_Your task:_ An exact copy is required of every line from the one with "Where should I" through the end of the data below, and the pictures must stay out of it.

= = = = = = =

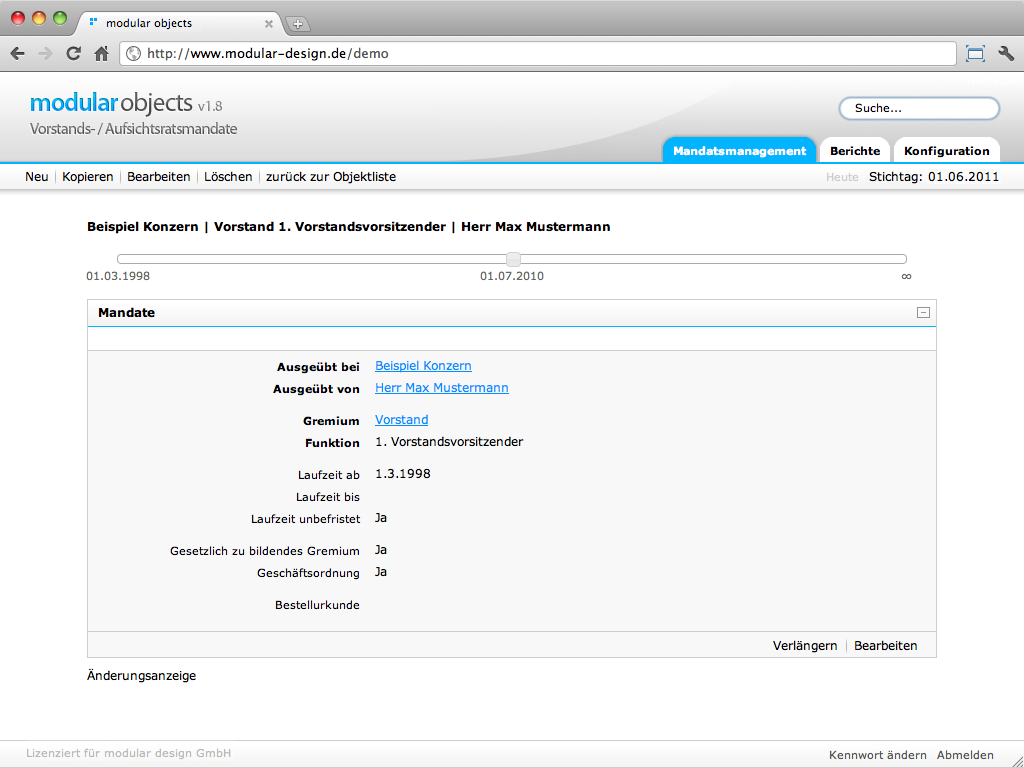Screen dimensions: 1024x768
Task: Follow the Herr Max Mustermann link
Action: click(441, 388)
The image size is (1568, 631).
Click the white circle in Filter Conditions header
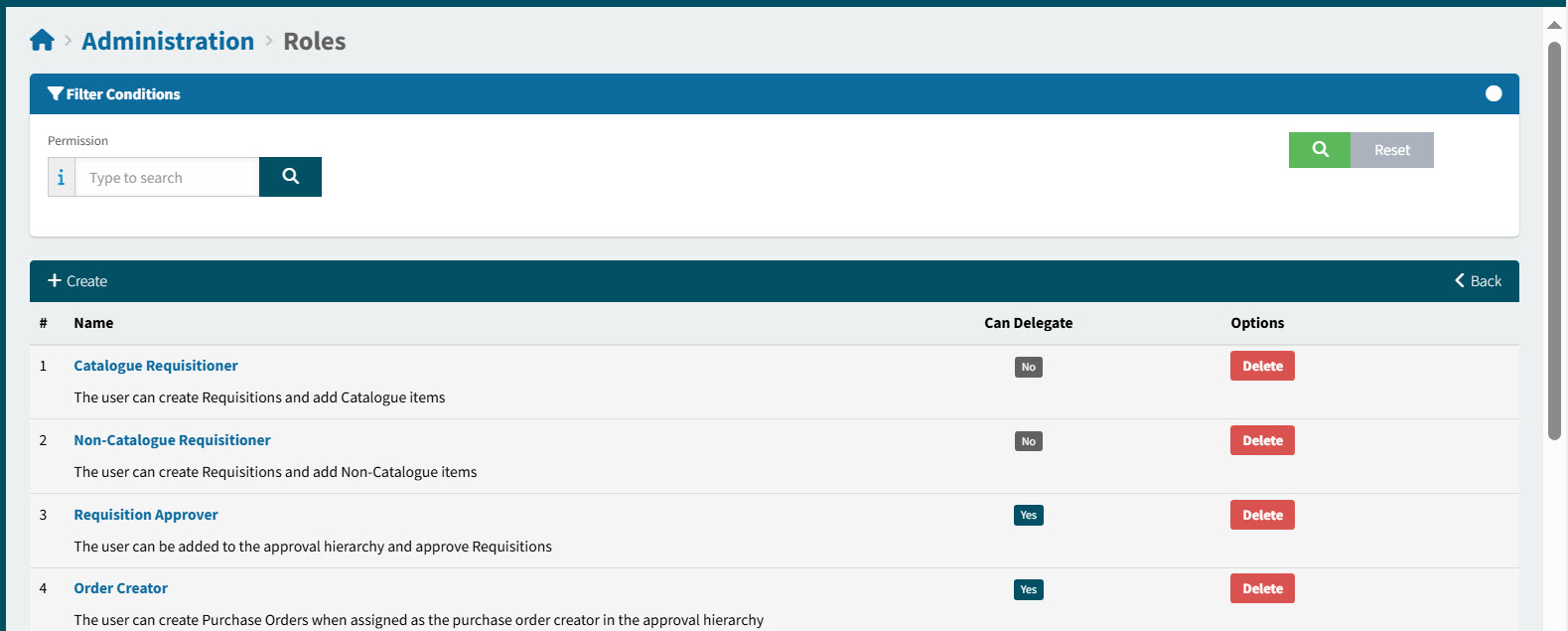pos(1493,93)
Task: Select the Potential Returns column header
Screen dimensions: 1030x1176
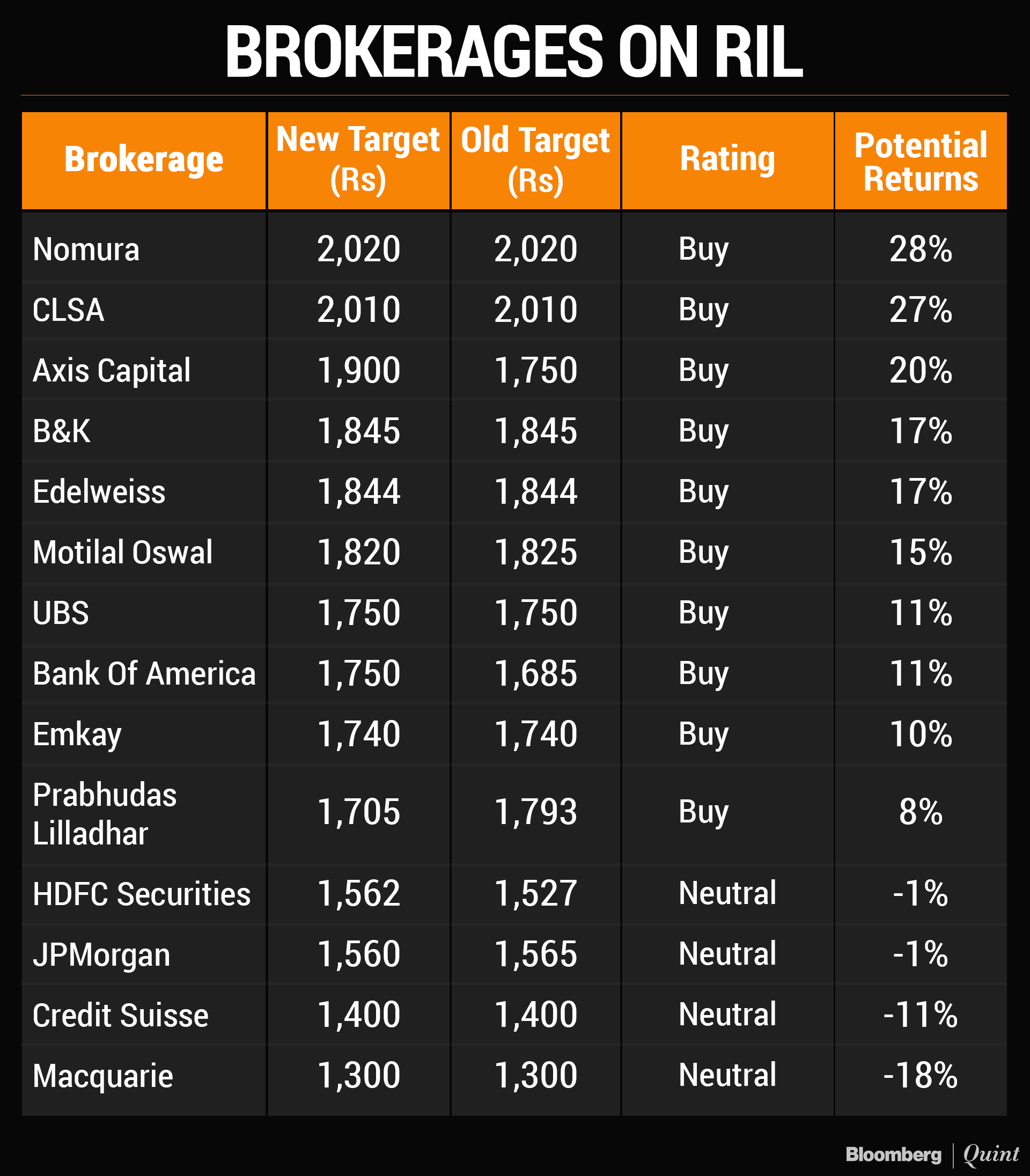Action: pyautogui.click(x=920, y=161)
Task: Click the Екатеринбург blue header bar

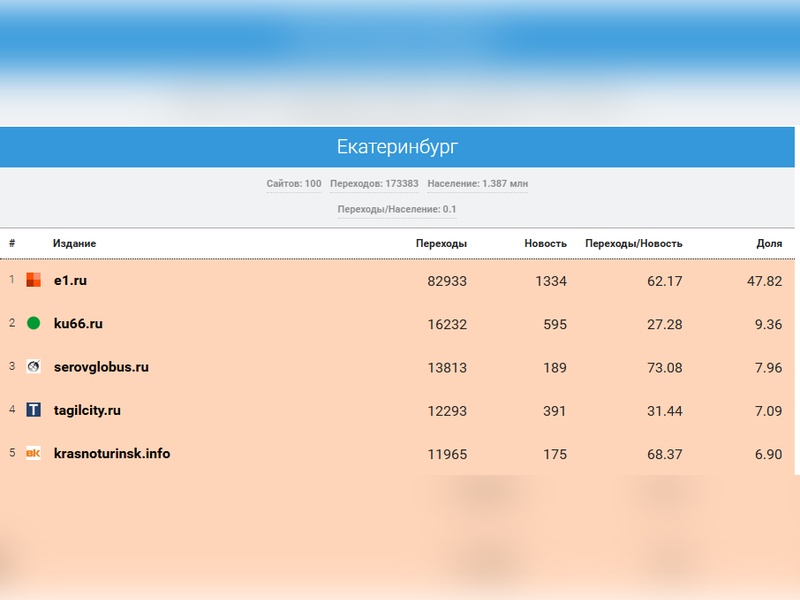Action: click(x=397, y=147)
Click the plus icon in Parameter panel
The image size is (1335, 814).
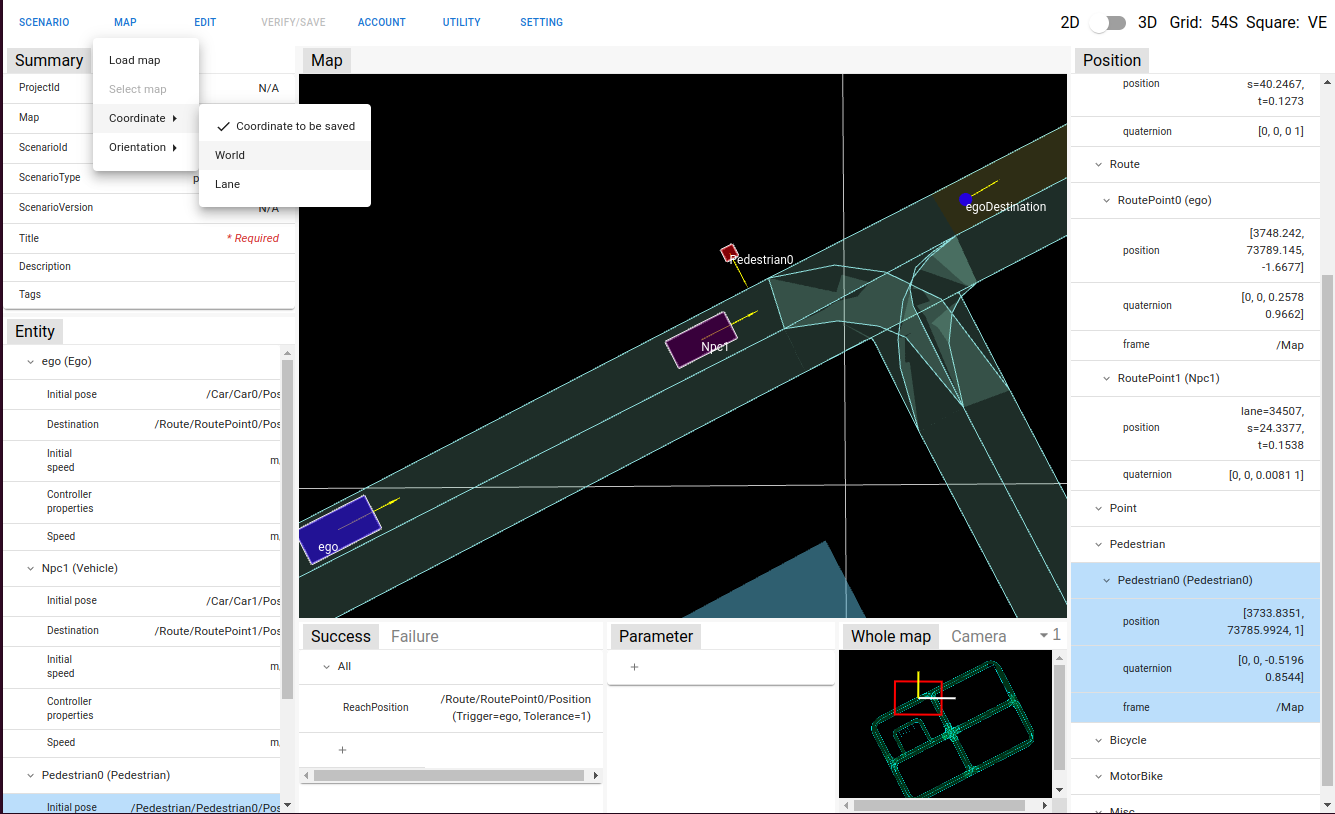pos(634,667)
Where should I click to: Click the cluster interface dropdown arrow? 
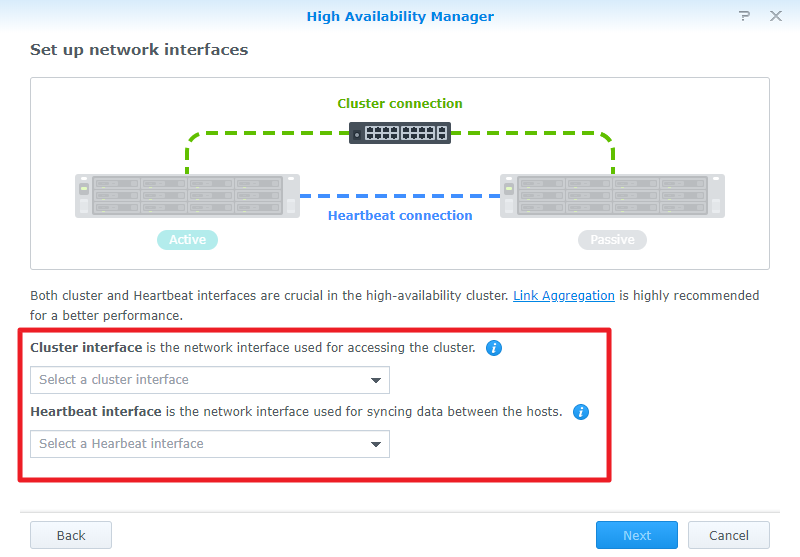(376, 380)
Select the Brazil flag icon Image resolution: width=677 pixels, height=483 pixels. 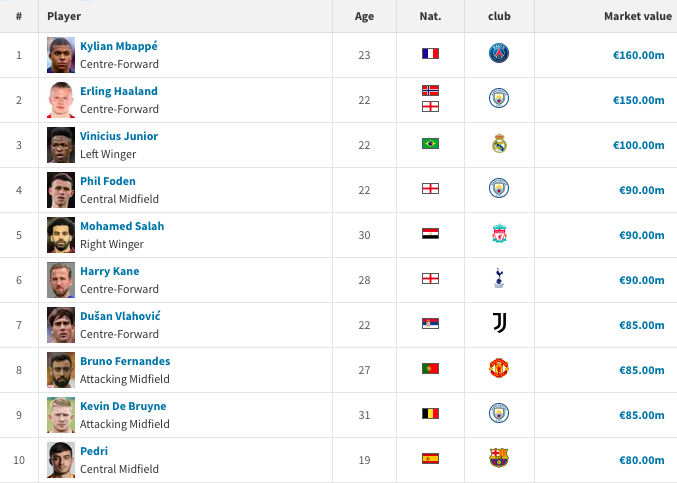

= = = = = = =

_Result for this exercise:_
Where should I click to: Click the cluster interface dropdown arrow? 
(376, 380)
Select the Brazil flag icon Image resolution: width=677 pixels, height=483 pixels. 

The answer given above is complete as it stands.